We Are What We AreThe bleak, if irresistible, humor resonates with a gothic sitcom punch, and doesn't miss a shot at ironic existential touches, as when a religious crazy on a bus hands Alfredo a scrap of paper with the motto: "You are alive." But it's also purposefully offset with genuine coming-of-age flourishes and an eye for anatomizing the lower depths of Mexico City as surely as our protagonists indulge in grisly dismemberments. Obscuring the gore for the most part, Grau instead brings to (extremely low-level) light the human stain. As the clocks tick-tock in a maddening chorus, cops circling the cannibal compound before one of the most ill-advised house calls since The Human Centipede, Alfredo bolts off on an adventure—stalking a cluster of pretty young men to a disco. The last third of We Are What We Are becomes a thrilling display, as Grau and his cinematographer Santiago Sanchez wind through alleys and perch voyeuristically, fluid motion nimbly tracking the action through penumbral locations that would have done Val Lewton proud.

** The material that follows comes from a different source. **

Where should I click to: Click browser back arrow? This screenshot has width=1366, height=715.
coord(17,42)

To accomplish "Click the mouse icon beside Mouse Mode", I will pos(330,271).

We Are What We AreHere's a bit of a spoiler, but it's essential to give Grau credit for investing his characters with a sympathetic complexity. Alfredo's apparent struggle over zeroing in on his target may have more to do with revealing his sexuality than diet preferences. That frission rhymes nicely with the sleight-of-hand employed to keep us guessing about what all goes down in the cannibal lair, a candle-lit abattoir which is finally explored in the midst of a shoot-out.
Enough remains ambiguous that We Are What We Are practically compels a repeat viewing, as if stirring a pot of soup for an errant scrap of meat. Dare I say it? The movie makes you hungry for more.
[We Are What We Are opens in limited release today, from IFC Films.]